Menurut Arifin, kekayaan flora dan fauna di TNKS yang begitu kaya memungkinkan temuan tertentu. “Jigau ini ceritanya banyak ditemukan di kawasan TNKS yang berada di Sumatera Selatan,” ujarnya.
Pada 2002, Arifin menjumpai Uhang Pandak saat sedang memetakan jalur perdagangan harimau. Waktu itu, dia dan tiga anggota timnya berpatroli di wilayah Tabir. Kemudian, mereka masuk ke TNKS selama dua belas hari.
Pada hari keenam, timnya menyeberangi Sungai Batang Tabir ke arah muara. Saat melewati Bukit Terbakar (disebut ‘terbakar’ karena sering dilahap api), GPS dan Kompas yang mereka pegang tidak berfungsi. Kelompok itu sempat mengitari bukit hingga tiga kali dan tidak menemukan jalan keluar.
“Kemudian kami ketahui Bukit Terbakar ini banyak batu meteor. Mengandung biji besi dan magnet yang mengakibatkan GPS dan Kompas tidak berfungsi,” katanya.
Arifin mengambil cara alternatif.
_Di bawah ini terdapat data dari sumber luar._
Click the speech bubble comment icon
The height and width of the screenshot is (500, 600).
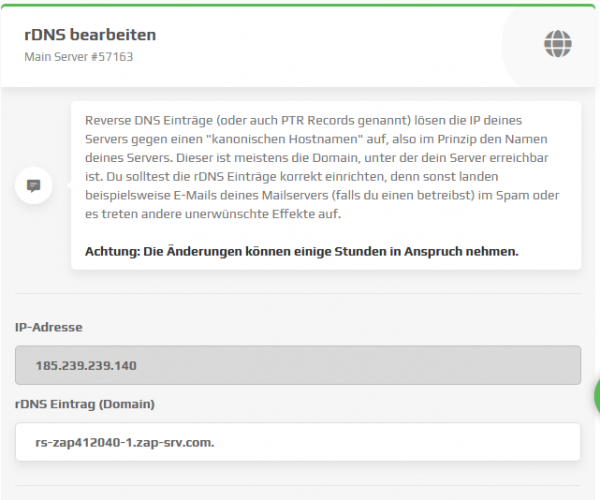[x=34, y=186]
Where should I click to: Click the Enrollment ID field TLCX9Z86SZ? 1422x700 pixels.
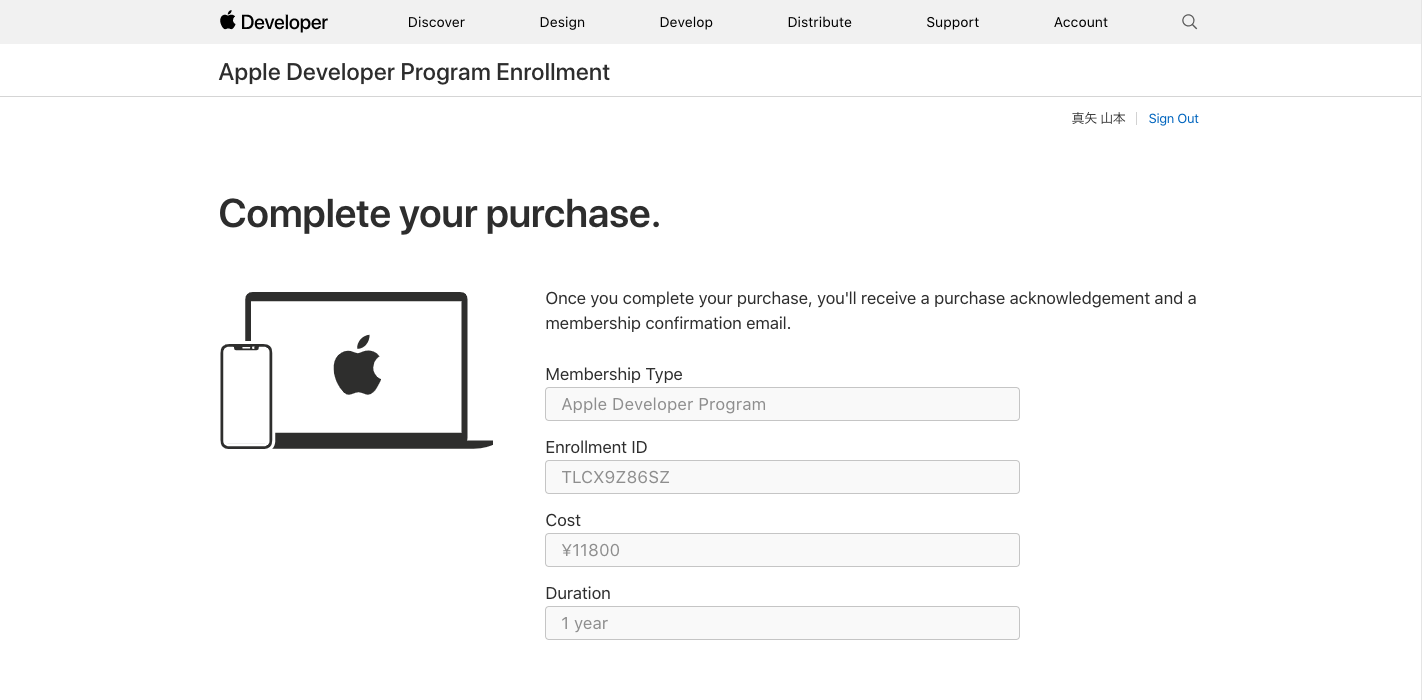point(782,477)
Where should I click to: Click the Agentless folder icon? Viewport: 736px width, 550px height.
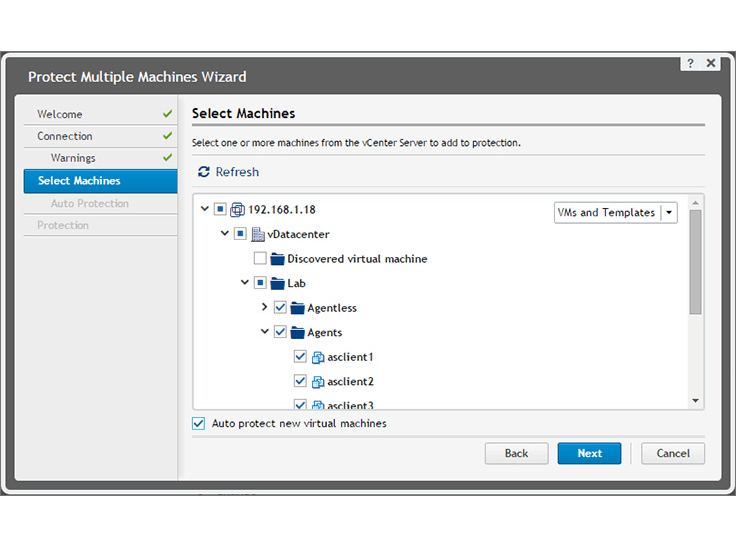(298, 308)
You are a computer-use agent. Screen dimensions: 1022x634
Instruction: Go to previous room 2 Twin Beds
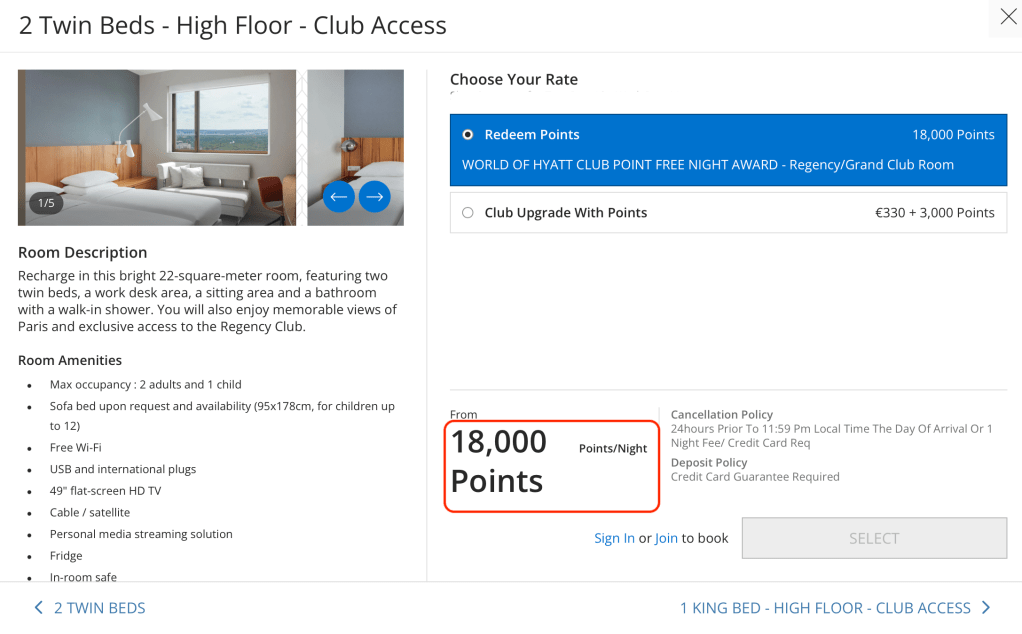[99, 608]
Dia menempuh koordinat 170
derajat ke arah desa terdekat. Lalu, ketika menuruni bukit, tepat 10
meter di hadapannya, terlihat primata persis dengan cerita yang selama
ini didengarnya.
“Primata itu membelakangi saya. Warnanya abu-abu seperti kera. Tinggi kira-kira semeter, tubuhnya besar. Bisa juga dibilang mirip Orang Utan,” ujarnya.
Peristiwa itu memicu rasa kagum dan terkejut. Namun, gerakan dari tiga orang anggota timnya yang sedang menuruni bukit membuat primata itu lari dan raib ditelan lebat pepohonan TNKS.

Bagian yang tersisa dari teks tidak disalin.